Is it safe to get surgery in Medellín?
The honest version, including the parts a brochure leaves out, and the things you can check yourself before you book anything.
Published April 29, 2026

This is the question under every other question. People ask about price and recovery and flights, but what they really want to know is whether they will be alright. It deserves a straight answer rather than a reassuring one.
The city you have read about and the city today
Medellín carries a reputation from decades ago that the city itself has spent a long time outgrowing. The neighborhoods where patients stay and where the clinics sit, mostly El Poblado and Laureles, are calm, green, and used to international visitors. That does not mean you switch off the common sense you would use in any large city. It means the picture in your head is probably thirty years out of date.
What accreditation actually means
Accreditation is the word that does the heavy lifting, so it helps to know what is behind it. A serious clinic can show you that its operating rooms meet a recognized standard, that its surgeons sit on the national medical register, and that an anesthesiologist, not a technician, runs your anesthesia. These are not details to take on trust. They are documents, and you are allowed to ask for them.
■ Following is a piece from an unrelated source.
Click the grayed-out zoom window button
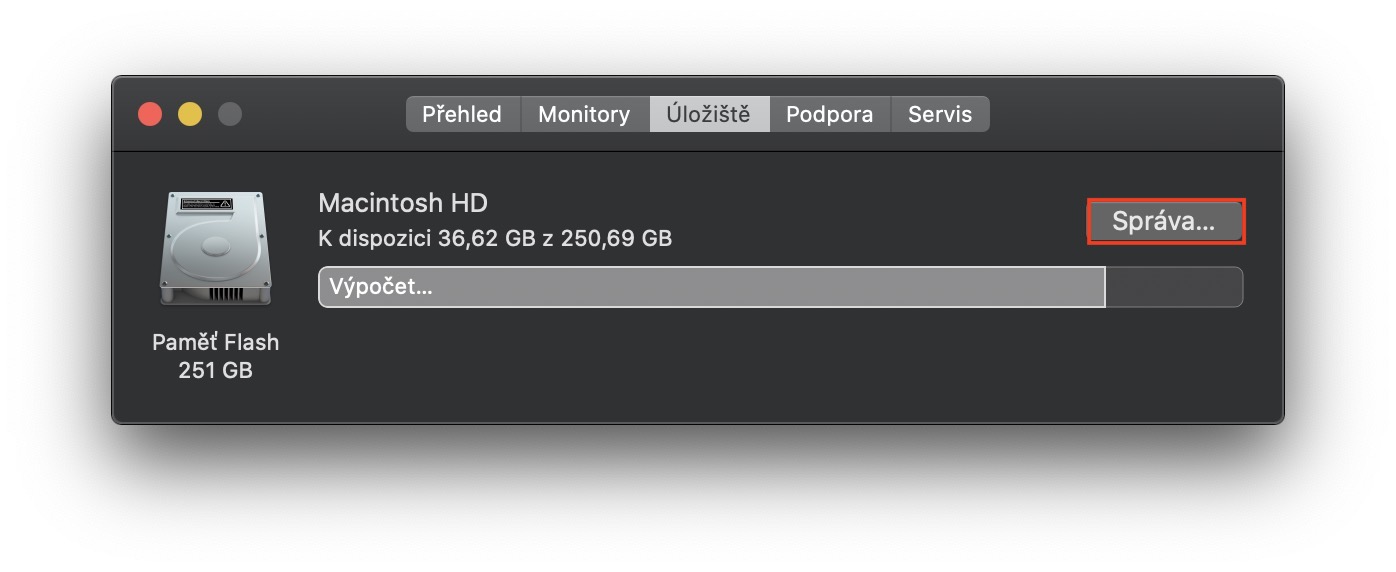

- Is the surgeon certified by the Colombian board for their specialty? You can verify a name.
- Is the procedure happening in an accredited surgical facility, or in an office?
- Who monitors your anesthesia, and what happens if your blood pressure drops at two in the morning?
The difference between a clinic and a bargain
Most stories that end badly have the same opening. Someone chose on price alone, booked directly with a clinic they found through an advertisement, and had no one on the ground when a question came up. The work itself is often not the failure. The absence of anyone accountable afterward is.
This is the whole reason a concierge exists, and we will say it plainly because it is our job. We only place patients with surgeons we have met, in rooms we have seen, and we stay reachable through the part where you are healing and slightly anxious and far from home.
What you can do yourself
You do not have to outsource your judgment, even if you work with us.
- Ask for the surgeon's full name and look them up, not just the clinic's brand.
- Ask to see the accreditation of the facility, not a photo of a nice waiting room.
- Have one video call with the surgeon before you fly, and notice whether they rush you.
- Trust the feeling if something is evasive. A good clinic answers questions. It does not manage them.
Safe is not a slogan. It is a series of specific, checkable things, and you are entitled to every one of them.
This article is general information, not medical advice. Every procedure and recovery is different. Talk to a qualified clinician about your specific case.